Engineers Create the Blackest Material Yet (phys.org)
schwit1 writes: Researchers have created the least reflective material ever made, using as inspiration the scales on the all-white cyphochilus beetle. The result was an extremely tiny nanoparticle rod resting on an equally tiny nanoparticle sphere (30 nm diameter) which was able to absorb approximately 98 to 99 percent of the light in the spectrum between 400 and 1,400nm, which meant it was able to absorb approximately 26 percent more light than any other known material — and it does so from all angles and polarizations.
Blackity Black Black?
I come here for the love
https://en.wikipedia.org/wiki/... Just sayin...
What are the practical applications for a breakthrough like this? Other than for a government that wants to do some redacting of their documents.
1. Possibly could be used as part of stealthy tech for drone and airplane design.
2. Immediately draws all LAPD officers within a 10-block radius.
And your extremely tiny nanoparticle rod resting on equally tiny nanoparticle spheres doesn't impress her.
No, at least not for home water or space heating. There the efficiency is energy gained from the Sun less energy lost to reradiation. The best materials for that job are 'selective', meaning that they are very black in the frequencies the Sun radiates the most and very shiny (low emissivity) in the infrared frequencies that a solar panel would reradiate the most.
Still not as black as my ex-wife's heart.
Yours had a heart? Show off.
Pretending this is my office full of bitter coworkers..

Tasks.
A: In the text on the blackest material, the scales of which beetle served as inspiration for the researchers?
B: Carry on the text on the blackest material from its last line.
The data come from a source unrelated to the text on the blackest material.

Supplied entries.
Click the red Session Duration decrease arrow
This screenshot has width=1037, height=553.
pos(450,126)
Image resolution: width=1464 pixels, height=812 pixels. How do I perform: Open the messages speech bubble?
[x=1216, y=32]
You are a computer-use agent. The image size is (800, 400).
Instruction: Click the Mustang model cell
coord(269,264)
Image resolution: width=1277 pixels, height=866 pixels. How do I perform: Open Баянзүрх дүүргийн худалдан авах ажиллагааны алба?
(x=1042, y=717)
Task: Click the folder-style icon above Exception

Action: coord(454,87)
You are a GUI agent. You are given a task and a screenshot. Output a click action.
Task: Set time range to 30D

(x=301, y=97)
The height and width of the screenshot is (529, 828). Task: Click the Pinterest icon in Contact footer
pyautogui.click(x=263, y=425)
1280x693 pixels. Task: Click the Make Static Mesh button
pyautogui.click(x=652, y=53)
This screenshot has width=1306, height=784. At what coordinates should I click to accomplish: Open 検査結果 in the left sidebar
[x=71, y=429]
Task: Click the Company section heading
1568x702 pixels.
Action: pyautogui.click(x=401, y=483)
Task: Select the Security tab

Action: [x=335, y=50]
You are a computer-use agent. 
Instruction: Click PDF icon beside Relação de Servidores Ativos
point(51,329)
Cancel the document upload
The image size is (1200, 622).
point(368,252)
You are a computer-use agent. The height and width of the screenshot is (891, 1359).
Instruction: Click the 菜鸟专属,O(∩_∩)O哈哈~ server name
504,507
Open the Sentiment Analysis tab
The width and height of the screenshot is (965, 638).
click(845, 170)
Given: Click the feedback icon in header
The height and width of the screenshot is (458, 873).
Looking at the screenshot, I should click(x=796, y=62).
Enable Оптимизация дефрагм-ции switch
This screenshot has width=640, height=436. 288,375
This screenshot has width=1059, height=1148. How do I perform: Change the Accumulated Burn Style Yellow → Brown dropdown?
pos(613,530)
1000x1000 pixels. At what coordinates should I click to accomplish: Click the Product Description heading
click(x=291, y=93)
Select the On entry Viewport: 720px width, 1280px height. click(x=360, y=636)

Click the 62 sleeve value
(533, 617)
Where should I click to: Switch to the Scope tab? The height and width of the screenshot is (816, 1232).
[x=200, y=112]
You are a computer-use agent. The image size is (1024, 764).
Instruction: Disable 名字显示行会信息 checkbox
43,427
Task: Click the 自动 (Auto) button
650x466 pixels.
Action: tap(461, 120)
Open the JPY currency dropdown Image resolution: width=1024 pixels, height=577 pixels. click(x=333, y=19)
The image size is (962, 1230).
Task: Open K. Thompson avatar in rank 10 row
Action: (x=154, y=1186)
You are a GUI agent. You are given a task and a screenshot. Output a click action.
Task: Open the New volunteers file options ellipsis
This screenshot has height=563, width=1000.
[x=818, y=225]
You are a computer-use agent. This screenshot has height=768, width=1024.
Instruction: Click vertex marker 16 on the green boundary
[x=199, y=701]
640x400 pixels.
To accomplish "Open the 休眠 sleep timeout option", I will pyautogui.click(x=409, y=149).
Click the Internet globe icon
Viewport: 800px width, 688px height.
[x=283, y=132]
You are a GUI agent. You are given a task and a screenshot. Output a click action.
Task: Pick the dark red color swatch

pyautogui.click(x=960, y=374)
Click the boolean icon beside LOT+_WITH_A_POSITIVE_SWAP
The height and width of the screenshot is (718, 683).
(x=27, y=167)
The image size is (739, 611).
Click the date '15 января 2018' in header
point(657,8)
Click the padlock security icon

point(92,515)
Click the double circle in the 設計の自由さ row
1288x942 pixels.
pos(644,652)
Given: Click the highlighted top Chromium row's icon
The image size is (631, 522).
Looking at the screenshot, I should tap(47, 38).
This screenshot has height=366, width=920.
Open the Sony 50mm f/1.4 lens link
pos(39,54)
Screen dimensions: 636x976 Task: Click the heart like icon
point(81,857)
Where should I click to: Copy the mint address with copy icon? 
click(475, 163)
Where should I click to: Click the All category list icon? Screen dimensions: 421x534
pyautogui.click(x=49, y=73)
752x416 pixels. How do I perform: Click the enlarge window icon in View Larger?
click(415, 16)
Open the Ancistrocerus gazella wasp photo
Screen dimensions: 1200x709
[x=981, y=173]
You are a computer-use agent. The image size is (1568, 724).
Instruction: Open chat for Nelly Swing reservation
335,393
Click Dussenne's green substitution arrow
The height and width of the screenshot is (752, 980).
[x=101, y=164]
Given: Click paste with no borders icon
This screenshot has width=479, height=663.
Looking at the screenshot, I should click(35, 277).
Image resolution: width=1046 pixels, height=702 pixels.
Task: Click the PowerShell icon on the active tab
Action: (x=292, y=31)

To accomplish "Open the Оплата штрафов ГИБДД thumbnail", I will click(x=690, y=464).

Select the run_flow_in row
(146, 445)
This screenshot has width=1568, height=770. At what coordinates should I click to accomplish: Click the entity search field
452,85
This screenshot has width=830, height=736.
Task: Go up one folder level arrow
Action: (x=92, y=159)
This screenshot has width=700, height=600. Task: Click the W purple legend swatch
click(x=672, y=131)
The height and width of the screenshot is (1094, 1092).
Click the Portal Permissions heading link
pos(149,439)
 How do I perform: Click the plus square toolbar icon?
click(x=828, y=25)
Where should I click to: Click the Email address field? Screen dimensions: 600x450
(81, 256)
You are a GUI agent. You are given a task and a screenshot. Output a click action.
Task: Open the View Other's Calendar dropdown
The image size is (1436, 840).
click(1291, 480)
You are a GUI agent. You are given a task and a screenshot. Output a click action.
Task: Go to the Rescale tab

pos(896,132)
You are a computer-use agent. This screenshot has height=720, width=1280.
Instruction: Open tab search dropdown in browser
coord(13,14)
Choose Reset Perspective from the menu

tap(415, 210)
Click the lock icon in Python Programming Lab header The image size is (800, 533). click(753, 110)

Responses by task.
A: The all-white cyphochilus beetle.

B:
Scoffs at your somewhat blackish material, awaits actual wearable black hole.
Pretending this is my office full of bitter coworkers..
The particles absorb photons over a wide band, violet through 'thermal'. Presumably the energy is dissipated as though from a black body unless it is removed by conduction. For example when illuminated by visible light they would radiate mostly in the infrared (unless the absorbed energy is removed by conduction) and would be seen to glow in infrared.
If they could be tweaked to absorb better at a wavelength that is best transmitted by human tissue and attached to an antibody that attaches to cancer cells they might be used as antennae to heat and destroy the cells.
Nate
Are the creators of this material even aware of Vantablack? Their new material seems far inferior ...
I clicked the link, kind of excited, thinking that, "Oh, I wonder how dark it is?" Then I realized I'm a moron. It's not like the pixels on my screen have a new setting saying, "This is the new black!"
"So long and thanks for all the fish."